Transient supercooling analysis of an I-type thermoelectric cooling element by the experiment

Abstract

Structure improvement and optimal operating parameters of the thermoelectric cooling component will favor obtaining a lower transient supercooling temperature. The contribution proposed a new I-type thermoelectric cooling structure by connecting the P-type arm with the N-type arm by the sandwich arrangement structure. A one-dimensional transient governing equation is constructed based on the physical model, and the finite volume method provides a numerical solving solution. Moreover, an experimental system is built to analyze the supercooling performance of the I-type cooling layout under different operating conditions.

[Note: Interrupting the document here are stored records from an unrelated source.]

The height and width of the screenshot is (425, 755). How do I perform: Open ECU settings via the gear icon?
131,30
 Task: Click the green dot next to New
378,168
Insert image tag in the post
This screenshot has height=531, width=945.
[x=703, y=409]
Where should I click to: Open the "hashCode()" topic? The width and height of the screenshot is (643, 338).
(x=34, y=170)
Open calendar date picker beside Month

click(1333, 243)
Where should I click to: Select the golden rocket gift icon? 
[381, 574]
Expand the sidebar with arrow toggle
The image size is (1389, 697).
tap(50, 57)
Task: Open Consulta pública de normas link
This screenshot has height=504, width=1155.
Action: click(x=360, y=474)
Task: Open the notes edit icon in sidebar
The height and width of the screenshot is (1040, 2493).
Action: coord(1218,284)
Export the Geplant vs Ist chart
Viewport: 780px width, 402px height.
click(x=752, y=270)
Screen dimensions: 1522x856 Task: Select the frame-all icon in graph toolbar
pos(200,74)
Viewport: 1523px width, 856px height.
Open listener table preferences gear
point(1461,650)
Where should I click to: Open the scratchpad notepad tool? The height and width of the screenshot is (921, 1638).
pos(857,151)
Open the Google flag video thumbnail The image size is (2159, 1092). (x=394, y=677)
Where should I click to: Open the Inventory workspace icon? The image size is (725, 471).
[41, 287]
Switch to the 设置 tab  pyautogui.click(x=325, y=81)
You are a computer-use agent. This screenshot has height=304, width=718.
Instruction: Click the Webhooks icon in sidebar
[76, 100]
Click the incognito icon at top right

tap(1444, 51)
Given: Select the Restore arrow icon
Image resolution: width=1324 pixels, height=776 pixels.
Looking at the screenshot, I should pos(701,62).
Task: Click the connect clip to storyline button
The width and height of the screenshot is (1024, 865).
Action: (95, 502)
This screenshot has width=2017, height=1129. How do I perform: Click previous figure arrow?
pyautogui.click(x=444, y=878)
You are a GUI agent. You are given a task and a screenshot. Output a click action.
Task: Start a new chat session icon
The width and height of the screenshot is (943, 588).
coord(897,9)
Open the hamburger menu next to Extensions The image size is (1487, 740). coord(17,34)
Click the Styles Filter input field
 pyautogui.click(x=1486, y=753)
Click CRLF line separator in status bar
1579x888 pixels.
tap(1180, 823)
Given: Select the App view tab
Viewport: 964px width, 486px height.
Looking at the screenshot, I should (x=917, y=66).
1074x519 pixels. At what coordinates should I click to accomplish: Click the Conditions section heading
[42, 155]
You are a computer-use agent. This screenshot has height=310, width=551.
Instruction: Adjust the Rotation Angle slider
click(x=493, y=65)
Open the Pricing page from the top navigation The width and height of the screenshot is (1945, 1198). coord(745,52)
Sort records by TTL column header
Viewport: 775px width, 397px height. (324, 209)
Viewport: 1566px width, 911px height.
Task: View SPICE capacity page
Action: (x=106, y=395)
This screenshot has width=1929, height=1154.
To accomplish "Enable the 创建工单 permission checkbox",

The experimental results validated that the proposed numerical simulation method is feasible and accurate for the component modeling and cooling performance analysis. Moreover, we analyzed the influences of single pulse current amplitude and reference-pulse current groups on the cold end temperature of the I-type thermoelectric cooling structure. The cold end temperature will reach the minimum when the pulse current amplitude is 20 A. Meanwhile, the combined reference-pulse current operation effectively reduces the transient subcooling temperature at the cold end. The experiments show that the minimum cold-end temperature reduces by 31.8 K when the input reference-pulse current waveform is 5 A-20A. In summary, the I-type thermoelectric cooling structure achieves better cooling performance under combined reference-pulse current operating conditions.